El tipo con cola de caballo me condujo por las hierbas hasta el bosque. Descendimos gradualmente por un pequeño barranco cuya vegetación se iba haciendo cada vez más densa a medida que nos acercábamos al fondo. Yo lo seguía por entre los matorrales, sosteniendo con la mano derecha las ramas que él apartaba para abrirme paso y luego tendiéndoselas a Gil. Aun así las ramitas menores se enredaban en mis cabellos. El lugar olía a tierra húmeda y a hierbas y hojas podridas. La luz del sol se filtraba de modo desigual entre el follaje y moteaba el terreno con recuadros, como las piezas de un rompecabezas. Aquí y allí un rayo encontraba una abertura y se abría paso hasta el suelo, y podían verse las partículas de polvo flotando en su sesgado trayecto. Insectos voladores revoloteaban ante mi rostro y zumbaban en mis oídos, y las enredaderas se envolvían en mis tobillos.

Al final de la zanja el obrero se detuvo para orientarse y luego giró hacia la derecha. Yo fui tras él dando manotazos a los mosquitos, mientras apartaba la vegetación y entornaba los ojos para protegerme de las nubes de insectos. El sudor me perlaba los labios, empapaba mis cabellos y adhería los mechones sueltos a la frente y al cuello. No tendría que haberme preocupado por mis ropas ni por mi peinado.
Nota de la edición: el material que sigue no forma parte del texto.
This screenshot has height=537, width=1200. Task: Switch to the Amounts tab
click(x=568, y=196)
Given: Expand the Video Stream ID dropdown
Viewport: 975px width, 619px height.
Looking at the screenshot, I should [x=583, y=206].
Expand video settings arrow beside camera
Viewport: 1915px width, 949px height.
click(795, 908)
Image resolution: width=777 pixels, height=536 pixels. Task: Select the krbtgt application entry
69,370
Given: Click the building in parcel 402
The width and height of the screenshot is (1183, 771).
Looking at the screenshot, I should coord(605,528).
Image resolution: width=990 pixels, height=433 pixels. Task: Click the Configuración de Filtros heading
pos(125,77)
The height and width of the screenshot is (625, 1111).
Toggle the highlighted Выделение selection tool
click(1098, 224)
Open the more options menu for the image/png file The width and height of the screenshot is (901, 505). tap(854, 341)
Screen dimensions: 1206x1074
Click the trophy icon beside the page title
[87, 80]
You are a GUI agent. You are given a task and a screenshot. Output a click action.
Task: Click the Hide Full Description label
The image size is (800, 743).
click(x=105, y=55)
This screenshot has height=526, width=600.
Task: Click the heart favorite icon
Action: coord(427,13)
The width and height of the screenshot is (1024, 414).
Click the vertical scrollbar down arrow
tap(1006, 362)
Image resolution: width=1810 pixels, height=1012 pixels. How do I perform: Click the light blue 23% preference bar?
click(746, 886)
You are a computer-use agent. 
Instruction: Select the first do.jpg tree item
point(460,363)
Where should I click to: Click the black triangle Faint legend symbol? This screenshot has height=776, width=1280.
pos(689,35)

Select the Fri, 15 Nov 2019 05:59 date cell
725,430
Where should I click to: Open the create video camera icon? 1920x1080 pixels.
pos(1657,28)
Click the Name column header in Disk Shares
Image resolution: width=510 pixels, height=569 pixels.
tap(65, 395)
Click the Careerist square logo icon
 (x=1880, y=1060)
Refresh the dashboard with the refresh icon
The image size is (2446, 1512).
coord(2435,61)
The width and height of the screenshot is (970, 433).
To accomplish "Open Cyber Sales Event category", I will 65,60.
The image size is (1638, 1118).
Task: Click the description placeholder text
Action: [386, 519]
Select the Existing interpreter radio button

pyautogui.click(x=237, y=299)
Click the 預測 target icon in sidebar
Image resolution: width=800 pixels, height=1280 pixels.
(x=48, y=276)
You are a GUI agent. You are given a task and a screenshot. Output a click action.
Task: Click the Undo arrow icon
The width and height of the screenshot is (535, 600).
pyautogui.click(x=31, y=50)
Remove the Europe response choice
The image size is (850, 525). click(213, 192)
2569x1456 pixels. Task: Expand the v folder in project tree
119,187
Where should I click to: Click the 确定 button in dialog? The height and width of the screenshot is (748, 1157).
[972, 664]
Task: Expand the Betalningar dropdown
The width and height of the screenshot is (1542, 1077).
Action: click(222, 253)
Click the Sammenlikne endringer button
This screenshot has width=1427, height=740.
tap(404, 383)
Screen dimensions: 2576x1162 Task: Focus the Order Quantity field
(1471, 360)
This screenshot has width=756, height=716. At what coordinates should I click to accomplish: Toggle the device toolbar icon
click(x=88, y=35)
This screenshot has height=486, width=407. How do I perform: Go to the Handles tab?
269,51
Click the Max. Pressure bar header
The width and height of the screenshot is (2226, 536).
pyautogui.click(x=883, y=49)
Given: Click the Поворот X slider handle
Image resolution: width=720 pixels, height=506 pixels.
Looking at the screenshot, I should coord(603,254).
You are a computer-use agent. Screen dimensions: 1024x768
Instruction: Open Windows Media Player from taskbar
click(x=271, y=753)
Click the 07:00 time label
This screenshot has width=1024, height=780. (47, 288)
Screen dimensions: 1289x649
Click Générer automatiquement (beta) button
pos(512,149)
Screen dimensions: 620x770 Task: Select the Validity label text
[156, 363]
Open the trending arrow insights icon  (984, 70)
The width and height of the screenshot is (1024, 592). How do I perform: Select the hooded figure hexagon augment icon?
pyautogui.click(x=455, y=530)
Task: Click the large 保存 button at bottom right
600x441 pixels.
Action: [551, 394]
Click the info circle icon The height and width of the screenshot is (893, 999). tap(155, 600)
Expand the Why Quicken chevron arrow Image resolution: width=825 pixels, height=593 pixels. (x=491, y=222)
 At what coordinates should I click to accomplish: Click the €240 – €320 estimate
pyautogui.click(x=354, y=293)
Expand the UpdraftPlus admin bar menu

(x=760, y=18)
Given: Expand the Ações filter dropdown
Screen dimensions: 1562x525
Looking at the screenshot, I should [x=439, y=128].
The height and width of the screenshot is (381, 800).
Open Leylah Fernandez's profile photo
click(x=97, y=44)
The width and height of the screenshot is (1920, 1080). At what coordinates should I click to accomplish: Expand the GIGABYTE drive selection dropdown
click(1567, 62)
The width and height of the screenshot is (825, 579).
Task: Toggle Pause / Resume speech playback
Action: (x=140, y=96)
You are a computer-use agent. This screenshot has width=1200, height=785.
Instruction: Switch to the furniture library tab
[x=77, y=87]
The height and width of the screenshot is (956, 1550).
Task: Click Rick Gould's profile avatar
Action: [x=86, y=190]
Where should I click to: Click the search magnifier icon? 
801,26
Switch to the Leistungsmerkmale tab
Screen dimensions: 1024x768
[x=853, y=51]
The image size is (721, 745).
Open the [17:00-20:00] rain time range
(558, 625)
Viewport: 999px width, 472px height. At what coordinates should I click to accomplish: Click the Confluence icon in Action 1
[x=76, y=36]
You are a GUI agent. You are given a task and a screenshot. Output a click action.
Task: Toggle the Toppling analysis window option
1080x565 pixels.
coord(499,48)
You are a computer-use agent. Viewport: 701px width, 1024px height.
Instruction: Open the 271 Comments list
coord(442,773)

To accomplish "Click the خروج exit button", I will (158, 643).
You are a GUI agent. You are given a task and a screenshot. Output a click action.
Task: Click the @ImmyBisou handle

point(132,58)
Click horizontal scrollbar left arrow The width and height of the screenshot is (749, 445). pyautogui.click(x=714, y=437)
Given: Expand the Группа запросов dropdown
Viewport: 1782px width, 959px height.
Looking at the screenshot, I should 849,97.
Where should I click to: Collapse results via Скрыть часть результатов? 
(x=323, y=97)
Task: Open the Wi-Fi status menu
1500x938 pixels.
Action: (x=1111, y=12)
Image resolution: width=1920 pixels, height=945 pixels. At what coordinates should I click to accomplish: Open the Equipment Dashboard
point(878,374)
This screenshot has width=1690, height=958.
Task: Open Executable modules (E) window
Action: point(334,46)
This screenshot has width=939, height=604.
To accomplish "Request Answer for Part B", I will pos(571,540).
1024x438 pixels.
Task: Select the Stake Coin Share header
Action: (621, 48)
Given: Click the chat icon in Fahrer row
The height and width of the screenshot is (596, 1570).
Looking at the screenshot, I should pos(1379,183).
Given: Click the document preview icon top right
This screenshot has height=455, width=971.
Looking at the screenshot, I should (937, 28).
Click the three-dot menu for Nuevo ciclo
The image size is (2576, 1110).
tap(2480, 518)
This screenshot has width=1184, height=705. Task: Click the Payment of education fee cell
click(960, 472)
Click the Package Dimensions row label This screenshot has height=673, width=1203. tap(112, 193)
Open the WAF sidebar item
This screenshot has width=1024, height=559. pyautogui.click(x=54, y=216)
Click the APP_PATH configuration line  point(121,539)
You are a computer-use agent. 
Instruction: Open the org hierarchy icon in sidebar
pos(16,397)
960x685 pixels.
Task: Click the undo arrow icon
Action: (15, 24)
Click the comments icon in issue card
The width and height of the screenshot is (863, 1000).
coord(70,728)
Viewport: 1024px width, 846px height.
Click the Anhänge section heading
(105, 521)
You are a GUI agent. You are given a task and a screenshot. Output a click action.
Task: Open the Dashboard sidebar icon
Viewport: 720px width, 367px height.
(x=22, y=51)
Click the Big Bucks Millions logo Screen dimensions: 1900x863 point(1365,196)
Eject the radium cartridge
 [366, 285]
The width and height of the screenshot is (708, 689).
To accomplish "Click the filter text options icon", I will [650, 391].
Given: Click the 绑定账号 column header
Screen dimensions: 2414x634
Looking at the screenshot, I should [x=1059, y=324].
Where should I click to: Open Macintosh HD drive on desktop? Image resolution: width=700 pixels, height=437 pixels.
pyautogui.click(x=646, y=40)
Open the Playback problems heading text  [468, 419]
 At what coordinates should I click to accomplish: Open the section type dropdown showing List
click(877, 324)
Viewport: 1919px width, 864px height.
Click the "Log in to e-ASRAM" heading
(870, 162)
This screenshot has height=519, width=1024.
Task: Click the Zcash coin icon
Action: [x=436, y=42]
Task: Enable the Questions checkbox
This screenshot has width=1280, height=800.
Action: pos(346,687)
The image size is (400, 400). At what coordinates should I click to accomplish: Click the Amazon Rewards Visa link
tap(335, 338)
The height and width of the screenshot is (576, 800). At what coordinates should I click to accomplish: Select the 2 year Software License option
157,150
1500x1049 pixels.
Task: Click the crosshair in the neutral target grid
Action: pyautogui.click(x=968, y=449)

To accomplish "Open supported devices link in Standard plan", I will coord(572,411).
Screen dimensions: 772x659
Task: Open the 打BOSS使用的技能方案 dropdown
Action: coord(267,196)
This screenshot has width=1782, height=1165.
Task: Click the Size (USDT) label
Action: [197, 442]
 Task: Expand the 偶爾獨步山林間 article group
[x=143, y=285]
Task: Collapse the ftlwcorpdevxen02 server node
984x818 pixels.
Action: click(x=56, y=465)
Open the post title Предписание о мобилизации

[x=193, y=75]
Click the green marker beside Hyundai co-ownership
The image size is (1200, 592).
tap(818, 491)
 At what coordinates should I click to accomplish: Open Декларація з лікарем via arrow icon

A quince metros del cadáver ya no necesité guía alguno. Había detectado la inconfundible fetidez a muerte que se mezclaba con el peculiar olor arcilloso de los bosques. El olor a carne en descomposición no se asemeja a ningún otro y se percibía claramente en el ambiente cálido del atardecer, tenue pero innegable. A medida que avanzaba, el dulzón y fétido hedor se fue concentrando, haciéndose más intenso, como el chirrido de una langosta, hasta que dejó de confundirse y se impuso a todos los demás. Los aromas de pino, musgo y humus dejaron paso a la pestilencia de la carne putrefacta.

Gil se detuvo a discreta distancia. El olor le bastaba: no necesitaba echar otra mirada. Unos tres metros más adelante también se detuvo su compañero, se volvió y, sin pronunciar palabra, señaló un bulto pequeño parcialmente cubierto por hojas y escombros sobre el que zumbaban y volaban las moscas en círculos cual invitados en un bufé libre.

Al verlo me dio un vuelco el estómago y una voz en mi interior me repitió el consabido «ya te lo dije». Con creciente temor deposité mi mochila al pie de un árbol, extraje de ella unos guantes quirúrgicos y me introduje con sumo tiento por el follaje. Cuando me aproximaba al bulto, distinguí la zona que los hombres habían despejado de vegetación, y mi visión confirmó los temores que sentía.